O movimento interessa de perto a Pequim, destino de aproximadamente 80% do petróleo venezuelano. O presidente dos Estados Unidos, Donald Trump, afirmou que controlará o dinheiro envolvido no envio dos barris a portos norte-americanos.
“A solicitação dos EUA viola o direito internacional, infringe a soberania da Venezuela e mina os direitos do povo venezuelano”, reagiu Ning. “A cooperação entre a China e a Venezuela é entre dois Estados soberanos e está sob a proteção do direito internacional.
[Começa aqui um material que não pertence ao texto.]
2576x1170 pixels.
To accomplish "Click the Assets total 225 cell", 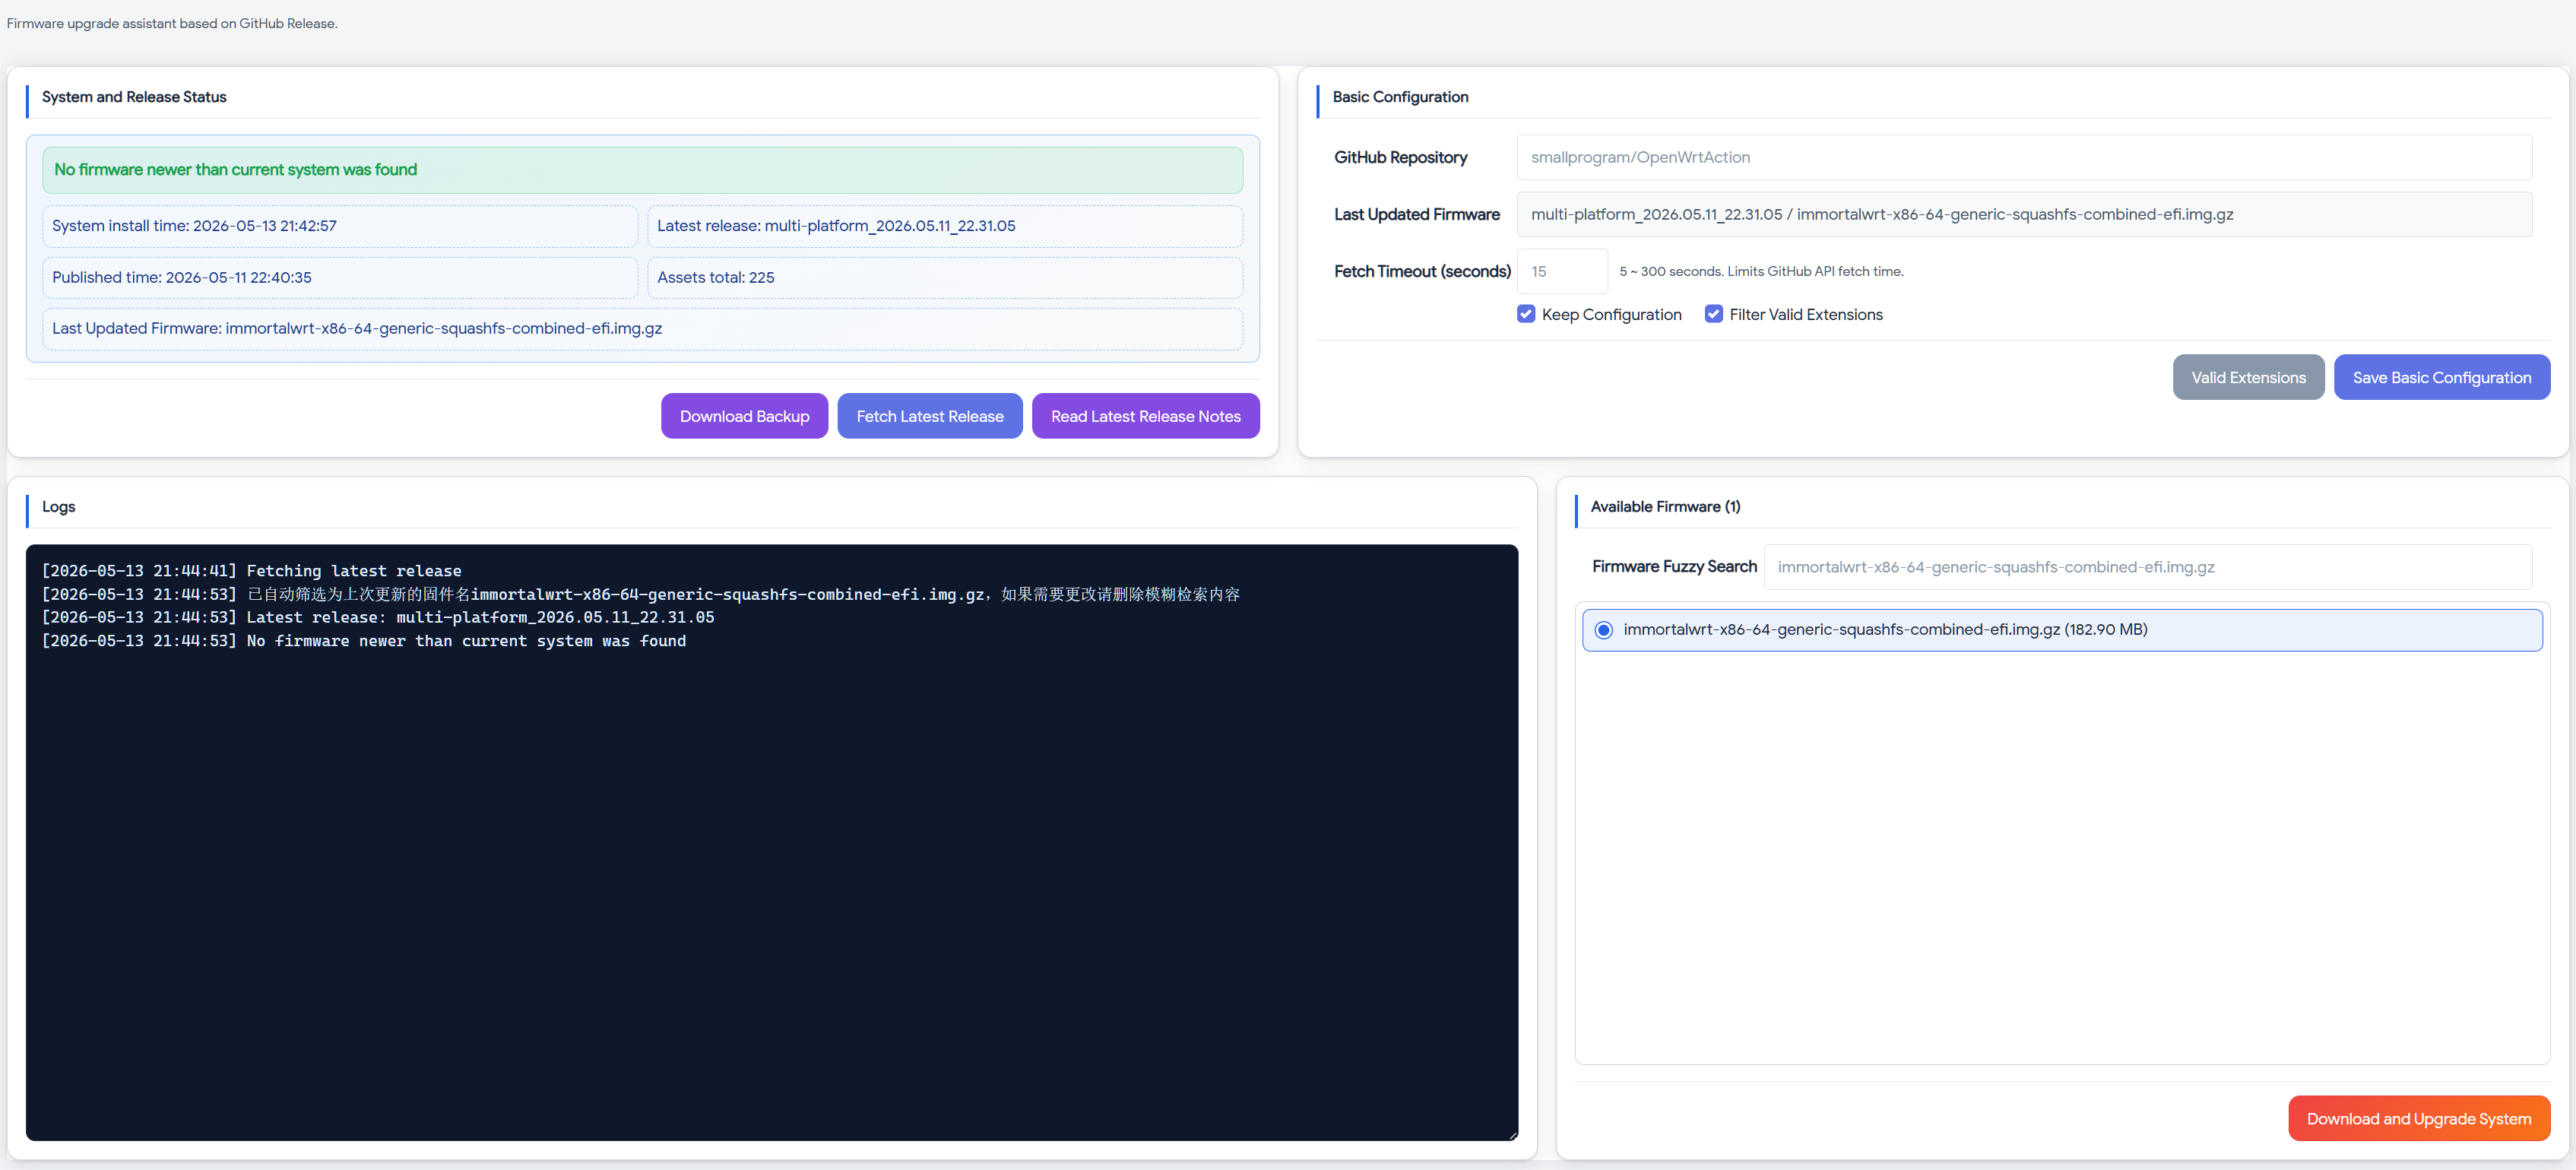I will (x=945, y=278).
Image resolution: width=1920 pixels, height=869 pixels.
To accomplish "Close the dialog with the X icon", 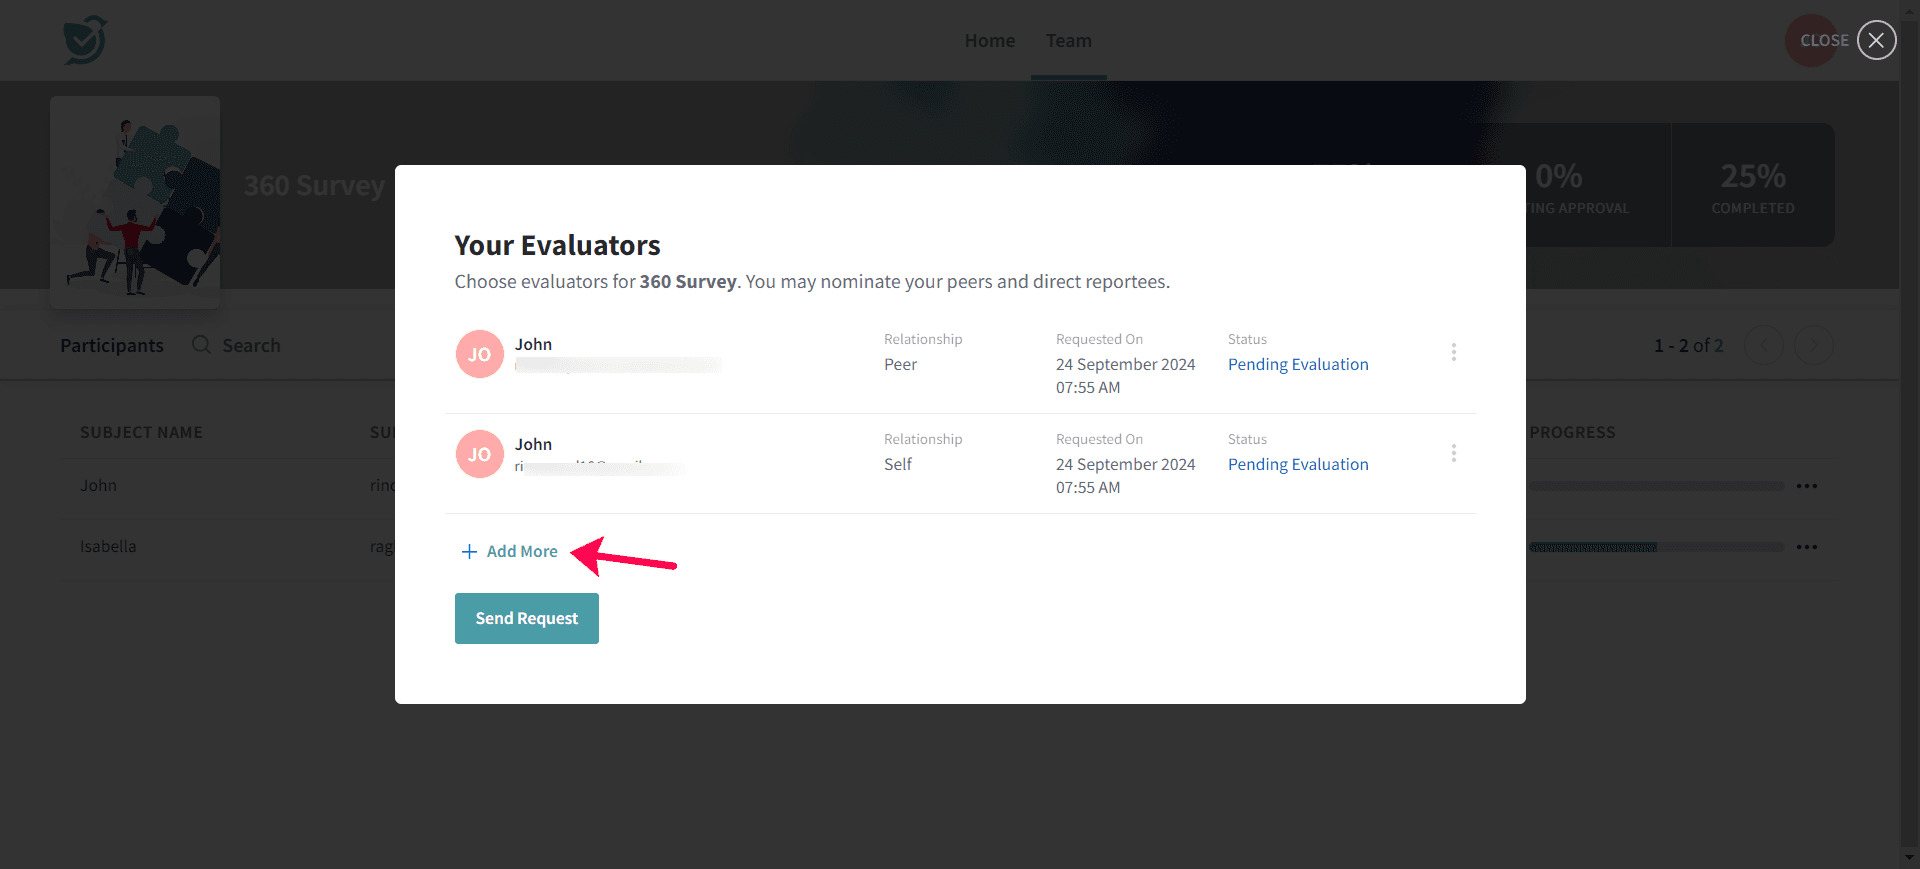I will (x=1876, y=40).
Os direitos e os interesses legítimos da China na Venezuela devem ser protegidos.”
Segundo a porta-voz, a China se opõe à “interferência de forças externas nos assuntos internos da Venezuela sob qualquer pretexto”.
“A ação dos EUA de prender à força o presidente Maduro e sua esposa viola claramente o direito internacional, as normas básicas das relações internacionais, e os propósitos e os princípios da Carta da ONU. A China reitera seu apelo para que os EUA libertem imediatamente o presidente Maduro e sua esposa e resolvam as questões por meio do diálogo e da negociação.”
A Venezuela, cujo petróleo está sujeito a sanções dos EUA, tem aproximadamente um quinto das reservas mundiais — cerca de 303 bilhões de barris, principalmente petróleo bruto pesado e extrapesado.
O anúncio de Trump contribuiu para a redução dos preços mundiais. Após uma queda de 2% na terça-feira, o petróleo bruto continuou sua tendência de baixa nesta quarta nos mercados asiáticos, com recuo de cerca de 1%.